▸ **作業指示**:
a – 心理学の文章で、筆者が心理学をひも解くカギとして挙げている二つの語は何か。
b – 心理学の文章の「心理学とは、認識や刺激など、」から「心理学は、そのように、科学的な「心の働き」を考える学問です。」までを、一字も変えずに書き写してください。
c – 心理学の文章を、最後の文のあとから書き継いでください。

▸ **提供された文章**:
• • • • • • •
心理学の世界観1A(心の現象学)です。心理学も参照のこと。
僕は、心理学的に考えるためのルールとして、以下のようなものがあると思います。
1.思い込みや脊髄反射をやめる。脊髄反射で考えるのではなく、良く観察して、視野を広げ、対象をきちんと見つめる。宗教的な思い込み(ドグマと呼ばれる)を排して、先入観なく、科学的に考える。
2.必要のない欲を棄て、外部にあるものを必要としなくなる。内部のものについても、何が何に立脚し依存しているかを考え、自分だけの力で考えられるようになる。
3.自分が本当に何をしたいのか、自分がそのことを本当に分かっているのかを、疑い、自分の経験から前提条件なしに考える。
4.自分が本当に何を知っているのか、自分がそれができることで何ができるのか、自分だけではなく人々について、社会についてそれは何を意味しているのかを考える。
5.自分だけではなく、他人の立場に立って考える。今の世界だけではなく、過去の歴史や未来の地球について考える。また、個人だけではなく、生物や人類のつながりを考える。何から何が発生するのかを、現象学的に捉える。
このようにすることで、心理学的な認識と経験を考え、感情を捉えて哲学的に考えることができる。
心理学とは、認識や刺激など、外界から入ってきた情報や認識によって識別した情報に対して、どのように心が働くか、反応するかを考える学問です。
外界から入ってきた情報と反応とは、「メロンだ、美味しそうだ」といったように、「何かを見たり聞いたりして、それに対する反応としてどのように心が働き、人間は行動するか」という「認識に対する心の振る舞いやその法則性」のようなものを考えます。視覚や聴覚などの知覚だけではなく、経験や記憶などの「学習的・知識的な内容」も含まれます。
また、認識は必ずしも単なる識別とは限りません。その情報が「どのような環境・状況で伝わったか」ということ、その情報が「誰が(味方あるいは敵)自分に対して伝えたのか」のようなものも考えます。
また、情報に対する反応は、必ずしもその場その場の一時的なものではなく、「人生を生きる中での発達過程」となることもあれば、「環境や状況における共通の原理・法則」になることもあります。
心理学は、そのように、科学的な「心の働き」を考える学問です。
僕は、心理学をひも解くカギは、「状況」と「学習」ではないかと思います。
まず、さまざまな場面や環境において、その個人は「状況」にさらされます。その個人はその状況で何をするか、それは、個人の側にあるものよりも、環境の側にあるものの方が強いのではないかと思います。
同時に、人は「学習」します。学習したことから、知識と考え方によってこの世界のことを「経験的に把握」します。
その状況と学習を知ることで、人の「経験」が見えてきます。ここで、心理は経験に基づく「設計図と実装の関係」になります。また、原理原則を考えることで、「積み重ねた知識から、統合的に自らの手で知識を構築する」ことができます。それを、人は哲学者と呼ぶでしょう。
• • • • • • •
▸ **生データ**:
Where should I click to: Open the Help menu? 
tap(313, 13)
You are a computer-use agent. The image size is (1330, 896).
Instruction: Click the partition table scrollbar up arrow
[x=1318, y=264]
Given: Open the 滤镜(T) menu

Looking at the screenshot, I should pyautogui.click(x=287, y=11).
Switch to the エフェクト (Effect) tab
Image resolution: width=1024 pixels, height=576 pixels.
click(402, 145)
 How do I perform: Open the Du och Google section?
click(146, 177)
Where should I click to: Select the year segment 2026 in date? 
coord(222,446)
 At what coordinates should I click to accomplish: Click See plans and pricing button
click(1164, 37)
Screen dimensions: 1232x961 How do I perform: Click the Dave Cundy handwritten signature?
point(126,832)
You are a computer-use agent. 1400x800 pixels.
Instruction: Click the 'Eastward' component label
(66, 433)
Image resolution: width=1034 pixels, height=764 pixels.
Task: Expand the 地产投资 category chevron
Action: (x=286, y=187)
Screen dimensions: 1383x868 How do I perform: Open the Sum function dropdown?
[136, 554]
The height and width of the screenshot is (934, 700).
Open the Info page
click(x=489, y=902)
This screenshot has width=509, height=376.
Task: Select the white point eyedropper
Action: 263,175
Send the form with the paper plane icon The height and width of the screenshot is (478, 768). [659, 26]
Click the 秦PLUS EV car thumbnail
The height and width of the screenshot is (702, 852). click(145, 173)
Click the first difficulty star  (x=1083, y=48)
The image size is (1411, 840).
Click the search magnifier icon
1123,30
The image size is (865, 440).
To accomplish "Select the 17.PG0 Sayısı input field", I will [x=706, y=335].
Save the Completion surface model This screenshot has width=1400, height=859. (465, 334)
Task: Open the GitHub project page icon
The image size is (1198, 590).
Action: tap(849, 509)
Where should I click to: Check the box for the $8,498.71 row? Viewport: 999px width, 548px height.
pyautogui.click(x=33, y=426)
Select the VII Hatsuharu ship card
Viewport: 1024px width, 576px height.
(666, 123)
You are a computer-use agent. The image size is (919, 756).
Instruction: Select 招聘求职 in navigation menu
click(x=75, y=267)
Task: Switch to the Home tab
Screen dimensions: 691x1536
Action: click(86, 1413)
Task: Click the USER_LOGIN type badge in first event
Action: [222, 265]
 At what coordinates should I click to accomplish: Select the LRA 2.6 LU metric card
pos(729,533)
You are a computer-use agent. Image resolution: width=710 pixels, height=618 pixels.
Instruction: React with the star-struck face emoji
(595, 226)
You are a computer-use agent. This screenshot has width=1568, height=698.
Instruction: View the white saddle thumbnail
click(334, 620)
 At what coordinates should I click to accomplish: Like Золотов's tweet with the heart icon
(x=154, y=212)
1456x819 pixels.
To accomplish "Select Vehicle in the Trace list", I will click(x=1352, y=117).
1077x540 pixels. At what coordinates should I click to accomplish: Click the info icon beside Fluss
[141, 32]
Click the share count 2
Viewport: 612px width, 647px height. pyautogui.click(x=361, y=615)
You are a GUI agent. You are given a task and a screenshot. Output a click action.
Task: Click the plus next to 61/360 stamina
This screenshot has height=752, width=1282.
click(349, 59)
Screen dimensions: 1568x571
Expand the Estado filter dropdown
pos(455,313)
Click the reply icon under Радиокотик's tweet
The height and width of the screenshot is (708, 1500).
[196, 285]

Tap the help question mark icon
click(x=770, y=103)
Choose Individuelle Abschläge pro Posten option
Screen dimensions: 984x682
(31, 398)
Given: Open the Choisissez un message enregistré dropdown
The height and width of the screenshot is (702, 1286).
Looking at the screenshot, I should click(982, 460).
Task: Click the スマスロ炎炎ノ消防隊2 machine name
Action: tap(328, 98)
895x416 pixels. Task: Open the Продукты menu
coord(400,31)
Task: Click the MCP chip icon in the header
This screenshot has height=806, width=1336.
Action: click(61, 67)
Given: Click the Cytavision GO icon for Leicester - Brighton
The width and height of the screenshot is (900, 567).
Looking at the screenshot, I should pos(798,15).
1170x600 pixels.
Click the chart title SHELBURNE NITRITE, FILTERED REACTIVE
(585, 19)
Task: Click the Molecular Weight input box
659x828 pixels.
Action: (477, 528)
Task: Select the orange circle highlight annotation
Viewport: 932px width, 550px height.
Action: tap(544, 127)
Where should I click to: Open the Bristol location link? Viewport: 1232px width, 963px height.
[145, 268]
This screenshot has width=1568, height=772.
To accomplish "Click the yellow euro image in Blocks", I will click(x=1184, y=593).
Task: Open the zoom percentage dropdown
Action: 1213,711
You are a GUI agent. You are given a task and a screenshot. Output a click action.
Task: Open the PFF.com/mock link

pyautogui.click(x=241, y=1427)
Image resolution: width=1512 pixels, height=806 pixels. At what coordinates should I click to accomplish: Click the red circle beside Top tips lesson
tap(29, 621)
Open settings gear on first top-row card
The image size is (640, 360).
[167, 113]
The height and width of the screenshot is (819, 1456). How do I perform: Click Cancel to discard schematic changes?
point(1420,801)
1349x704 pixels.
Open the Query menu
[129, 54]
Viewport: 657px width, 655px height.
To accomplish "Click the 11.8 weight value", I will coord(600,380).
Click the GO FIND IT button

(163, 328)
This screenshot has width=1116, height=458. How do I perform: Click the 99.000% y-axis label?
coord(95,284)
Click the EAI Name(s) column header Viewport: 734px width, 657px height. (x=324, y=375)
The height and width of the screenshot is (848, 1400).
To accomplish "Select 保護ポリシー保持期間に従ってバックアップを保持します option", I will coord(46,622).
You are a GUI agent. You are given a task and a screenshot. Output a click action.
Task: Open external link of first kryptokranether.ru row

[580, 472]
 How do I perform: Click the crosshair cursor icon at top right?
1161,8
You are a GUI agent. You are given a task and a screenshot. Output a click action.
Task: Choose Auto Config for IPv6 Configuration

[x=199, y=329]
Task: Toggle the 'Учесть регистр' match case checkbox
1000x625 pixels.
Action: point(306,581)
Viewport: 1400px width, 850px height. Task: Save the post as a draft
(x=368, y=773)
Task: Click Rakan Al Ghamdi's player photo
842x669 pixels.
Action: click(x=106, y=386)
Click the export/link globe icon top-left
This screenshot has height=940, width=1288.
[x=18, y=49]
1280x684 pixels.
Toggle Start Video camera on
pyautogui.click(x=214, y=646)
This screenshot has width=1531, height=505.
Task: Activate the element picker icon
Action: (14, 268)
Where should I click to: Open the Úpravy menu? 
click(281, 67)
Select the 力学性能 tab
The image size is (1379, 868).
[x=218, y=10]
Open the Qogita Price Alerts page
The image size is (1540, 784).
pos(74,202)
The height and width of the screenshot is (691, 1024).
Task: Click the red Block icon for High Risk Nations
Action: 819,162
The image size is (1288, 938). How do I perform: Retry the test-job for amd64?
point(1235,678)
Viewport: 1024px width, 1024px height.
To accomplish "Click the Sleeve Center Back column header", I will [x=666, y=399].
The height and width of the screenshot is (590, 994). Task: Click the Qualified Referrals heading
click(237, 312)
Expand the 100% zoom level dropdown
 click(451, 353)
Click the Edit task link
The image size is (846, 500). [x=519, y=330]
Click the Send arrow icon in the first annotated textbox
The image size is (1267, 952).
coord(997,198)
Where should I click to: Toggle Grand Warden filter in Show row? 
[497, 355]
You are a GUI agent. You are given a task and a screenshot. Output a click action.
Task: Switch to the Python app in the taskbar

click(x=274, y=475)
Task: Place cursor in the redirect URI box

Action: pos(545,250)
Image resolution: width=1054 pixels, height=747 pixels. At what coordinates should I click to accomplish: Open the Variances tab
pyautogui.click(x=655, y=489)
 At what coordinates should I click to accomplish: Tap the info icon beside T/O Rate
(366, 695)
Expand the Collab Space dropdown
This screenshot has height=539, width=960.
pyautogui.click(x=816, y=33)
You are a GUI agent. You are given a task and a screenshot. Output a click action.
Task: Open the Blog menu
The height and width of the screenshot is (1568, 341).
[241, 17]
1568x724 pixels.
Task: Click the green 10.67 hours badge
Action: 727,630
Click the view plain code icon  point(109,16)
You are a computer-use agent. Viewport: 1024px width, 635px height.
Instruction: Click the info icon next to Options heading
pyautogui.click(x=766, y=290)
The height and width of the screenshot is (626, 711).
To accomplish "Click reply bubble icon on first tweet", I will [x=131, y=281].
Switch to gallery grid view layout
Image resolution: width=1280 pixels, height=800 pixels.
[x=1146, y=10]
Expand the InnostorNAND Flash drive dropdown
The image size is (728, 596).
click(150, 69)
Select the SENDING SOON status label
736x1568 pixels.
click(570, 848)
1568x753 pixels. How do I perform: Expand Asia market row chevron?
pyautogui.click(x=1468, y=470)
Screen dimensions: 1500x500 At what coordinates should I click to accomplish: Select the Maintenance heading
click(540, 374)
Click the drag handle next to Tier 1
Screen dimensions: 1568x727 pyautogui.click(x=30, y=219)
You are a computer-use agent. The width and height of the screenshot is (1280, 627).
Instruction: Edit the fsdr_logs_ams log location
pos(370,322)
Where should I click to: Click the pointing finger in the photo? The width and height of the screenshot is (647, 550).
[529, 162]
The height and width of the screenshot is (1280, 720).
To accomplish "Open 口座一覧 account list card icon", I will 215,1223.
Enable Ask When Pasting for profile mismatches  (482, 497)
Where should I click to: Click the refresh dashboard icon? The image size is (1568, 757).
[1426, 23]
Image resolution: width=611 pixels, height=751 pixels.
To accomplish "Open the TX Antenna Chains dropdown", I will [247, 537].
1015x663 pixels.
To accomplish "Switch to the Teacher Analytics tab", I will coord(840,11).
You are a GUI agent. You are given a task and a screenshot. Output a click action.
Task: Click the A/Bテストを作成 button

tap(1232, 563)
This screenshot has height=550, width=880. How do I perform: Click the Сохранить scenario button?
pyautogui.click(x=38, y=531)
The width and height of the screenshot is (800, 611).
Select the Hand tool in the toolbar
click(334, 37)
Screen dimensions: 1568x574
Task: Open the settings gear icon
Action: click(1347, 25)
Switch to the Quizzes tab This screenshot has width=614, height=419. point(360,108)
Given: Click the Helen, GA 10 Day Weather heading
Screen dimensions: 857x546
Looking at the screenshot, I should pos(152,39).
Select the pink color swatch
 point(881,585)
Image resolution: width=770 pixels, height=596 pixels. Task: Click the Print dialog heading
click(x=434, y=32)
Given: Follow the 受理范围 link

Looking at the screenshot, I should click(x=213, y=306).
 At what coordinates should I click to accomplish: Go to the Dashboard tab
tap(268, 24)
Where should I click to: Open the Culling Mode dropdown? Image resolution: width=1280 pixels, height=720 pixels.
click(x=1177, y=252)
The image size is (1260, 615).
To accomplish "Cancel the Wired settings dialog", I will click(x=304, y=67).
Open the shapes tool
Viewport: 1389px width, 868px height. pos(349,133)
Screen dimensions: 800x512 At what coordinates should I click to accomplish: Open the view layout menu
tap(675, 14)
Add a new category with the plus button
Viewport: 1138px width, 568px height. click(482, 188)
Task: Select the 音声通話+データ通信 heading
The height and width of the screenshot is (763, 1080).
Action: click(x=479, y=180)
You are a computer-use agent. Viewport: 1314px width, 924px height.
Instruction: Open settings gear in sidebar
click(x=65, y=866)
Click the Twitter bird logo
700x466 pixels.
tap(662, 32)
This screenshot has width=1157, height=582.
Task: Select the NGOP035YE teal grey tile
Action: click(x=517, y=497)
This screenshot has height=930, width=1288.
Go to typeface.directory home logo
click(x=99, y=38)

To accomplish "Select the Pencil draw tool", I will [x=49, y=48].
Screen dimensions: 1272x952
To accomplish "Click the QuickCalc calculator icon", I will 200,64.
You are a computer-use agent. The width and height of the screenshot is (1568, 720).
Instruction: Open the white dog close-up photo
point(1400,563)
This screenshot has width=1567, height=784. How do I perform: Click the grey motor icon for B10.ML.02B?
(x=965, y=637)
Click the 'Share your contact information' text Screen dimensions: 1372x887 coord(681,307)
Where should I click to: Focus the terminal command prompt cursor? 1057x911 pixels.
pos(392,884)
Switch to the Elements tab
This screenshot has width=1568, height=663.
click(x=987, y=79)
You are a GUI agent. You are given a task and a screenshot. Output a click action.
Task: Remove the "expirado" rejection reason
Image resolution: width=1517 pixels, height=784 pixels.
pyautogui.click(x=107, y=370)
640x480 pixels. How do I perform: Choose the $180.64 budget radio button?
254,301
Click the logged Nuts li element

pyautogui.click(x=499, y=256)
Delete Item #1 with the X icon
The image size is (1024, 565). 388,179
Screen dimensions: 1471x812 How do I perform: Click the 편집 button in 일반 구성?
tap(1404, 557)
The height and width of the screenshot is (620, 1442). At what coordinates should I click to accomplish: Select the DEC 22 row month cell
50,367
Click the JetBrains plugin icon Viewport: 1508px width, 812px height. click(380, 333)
• • • • • • •
▸ **回答**:
a – 「状況」と「学習」

b –
心理学とは、認識や刺激など、外界から入ってきた情報や認識によって識別した情報に対して、どのように心が働くか、反応するかを考える学問です。
外界から入ってきた情報と反応とは、「メロンだ、美味しそうだ」といったように、「何かを見たり聞いたりして、それに対する反応としてどのように心が働き、人間は行動するか」という「認識に対する心の振る舞いやその法則性」のようなものを考えます。視覚や聴覚などの知覚だけではなく、経験や記憶などの「学習的・知識的な内容」も含まれます。
また、認識は必ずしも単なる識別とは限りません。その情報が「どのような環境・状況で伝わったか」ということ、その情報が「誰が(味方あるいは敵)自分に対して伝えたのか」のようなものも考えます。
また、情報に対する反応は、必ずしもその場その場の一時的なものではなく、「人生を生きる中での発達過程」となることもあれば、「環境や状況における共通の原理・法則」になることもあります。
心理学は、そのように、科学的な「心の働き」を考える学問です。

c –
状況に基づいて行動が行なわれるのであれば、行動を支配するために「状況そのものを自ら支配し構築する」ということができるでしょう。さらに言えば、人々全ての行動が「どんな状況と学習に基づくものか」ということが分かるようになるでしょう。その上で、人々を建設的に正しい環境へと導いていくために、「個人の自由の尊重」が挙げられるでしょう。その上で、行動に対する「責任」を「自分に由来するものだけにする」ことができます。それはつまり、「100%自分の責任として行動できるような行動のみをする」ということになります。つまり、他人に依存せず、自分だけに頼り切る、ということです。ですが、それは失敗することもあります。他人に依存しなければ孤独を生み、他人に相談しなければ自分だけで解決しなければなりません。
そうした考え方をすることで、逆に、「自分が事前に作り上げること」から「自らの独自の学習を行う」ことができます。それは、「自らモデルを作る」ということです。事前に作るだけではなく、経験的に「帰納的に学習する」ことで、「心のはたらきを解明する」ことができます。ここで、行うべきことは行為そのものではなく、行動の前提となる「方法の共有」、あるいはさらに発展して「命題の共有」ということになります。
さらに言えば、「必要としないこと」から、「依存性の脱却」を図ることができます。こだわりや葛藤に囚われるのをやめ、最初からそれに頼らず冷静に自分だけで生きられるようにすること。それをすることで、心のたがが治ります。ですが、問題なのは、「何が原因か分からない」という病気です。この場合、さまざまなことを治し続けて、やっと最後に分かることがあります。
後日注記:自分だけの責任で自立して行動できるようになるまでは、多くの人の助けが必要です。人々とコミュニケーションし、「本当の交流の楽しさ」を知ることで、逆にストイックになったとしても、過去のそういう楽しさが記憶の中にあるだけで、人は孤独な人生を生きられます。青春とはそのためのものです。
心を解明して「全て分かった」と思った気になるかもしれませんが、心のはたらきというものは、個々人に共通しているものでしょうか、それとも、個々人それぞれの心は違っているのでしょうか?
これは、「自分がどのように変わったか」ということから、見出せることができます。
たとえば、学校から解放されて、自由になって、その上で自分なりの人生を生きて、何が分かったか、「あの時はこう思わなかったけれど、今ではこうも思える」とか、「あの時は分からなかったけれど、今ではそれが正しいのが分かった」ということです。
それから、心を計量的に考えることで、「心の法則」というものが創り出せるでしょう。ですが、それが本当に正しい原理であるかどうかは、誰にも分かりません。ですが、心の精神の現象学を作ること自体は、有益なものだと思います。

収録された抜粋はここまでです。